We're already seeing some early positive indicators, but this is multiple years of an endeavor. For it to be successful, we have to be consistent and persistent.
For clinical quality, we have core ambulatory quality measures that our physician leaders, including group practice leaders, agreed on. All of our physician providers use them whether they're employed or affiliated with the system. Providers receive electronic dashboards, and they can see where they are in their performance. They have the same core quality measures. Those measures are common to Medicaid, Medicare and commercial populations. We also use them in value-based care arrangements. We have the same core measures and the same methodology in every market, and that's critical. Otherwise, you have no idea how to compare.
We have a few learning measures that are basically in the pipeline, such as one on patients and advanced care directives.
For 2017, we're really proud that providers hit and exceeded their ambulatory quality improvement goals for the eight measures that everybody agreed would be common. And they cover everything from prevention to chronic disease management to, this year, behavioral health, pediatrics and more.
We're seeing some early successes in some of our contracts with major payers that have value-based care terms, meaning we've hit quality measures, we've hit consumer experience measures, and we've achieved some shared savings through appropriate resource management.

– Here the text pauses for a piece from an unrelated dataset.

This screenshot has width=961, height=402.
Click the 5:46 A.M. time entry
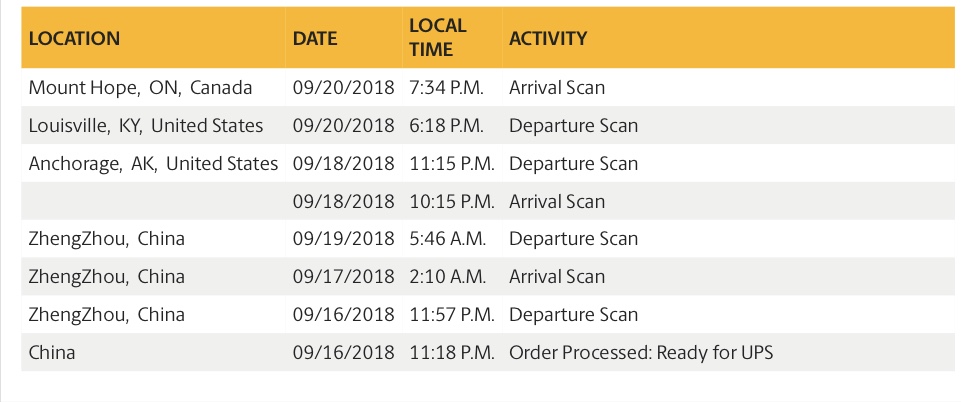pos(448,238)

We've also built an accountable care organization to care for our own employees using our own providers to achieve a $70 million saving last year. And that's significant because it shows our providers are walking the talk on doing things that we believe improve employee population health.
How are you including actionable information about social determinants of health — the conditions in which people grow, live and work and which can affect their health — in this work?
We're taking the social determinant information that we have, and we're acquiring more of it, and including that in the new Community Pathways to Health analytics tool.
We use data from the community health needs assessments, so we can map out needs by zip code. In the patient intake form, there are questions related to social determinants of health as well. Physicians and clinical care teams are encouraged to ask questions about resource needs.
That information is then put into the electronic health record as a care management note with the information about where a patient is at risk, whether it's education level, whether it's income level, whether it's access to behavioral health, any of those things can impact the actual outcome of care. The physician or care team or nurse practitioner will have access to what we already identified about that patient and what their needs are.
The enterprise care management team works with the practice-based care coordinators who are literally embedded in the practices. We have home health services partners, some within our own enterprise and some of them are external, that do home visits. There are community service partners that we already have formal arrangements with. So, there's our network.
What's being done to address the needs, particularly of the poor and vulnerable patients?
In 2018 each of our communities is going to choose one of the top community health needs that's been identified by the community health needs assessment. Then, they're going to select a social determinant or two to focus on.
They're going to select a community partner or two to work with. And they need a five-year outcome goal that they are going to reach. They'll design an intervention and report monthly on their process, program and the outcomes. They'll also have a third-party effectiveness evaluation of the intervention. The idea is to have a more focused and targeted approach to making an impact.
Is the momentum in population health slowing as politicians argue over the future of the Affordable Care Act and direction of health care policy?
I don't think the momentum in population health is slowing at all. I think, if anything, the changes and the uncertainty about the entitlement programs, Medicaid and Medicare, as well as the individual markets actually make population health even more urgently needed. …We don't need to have the government tell us to do it. We already know that it's the right thing to do.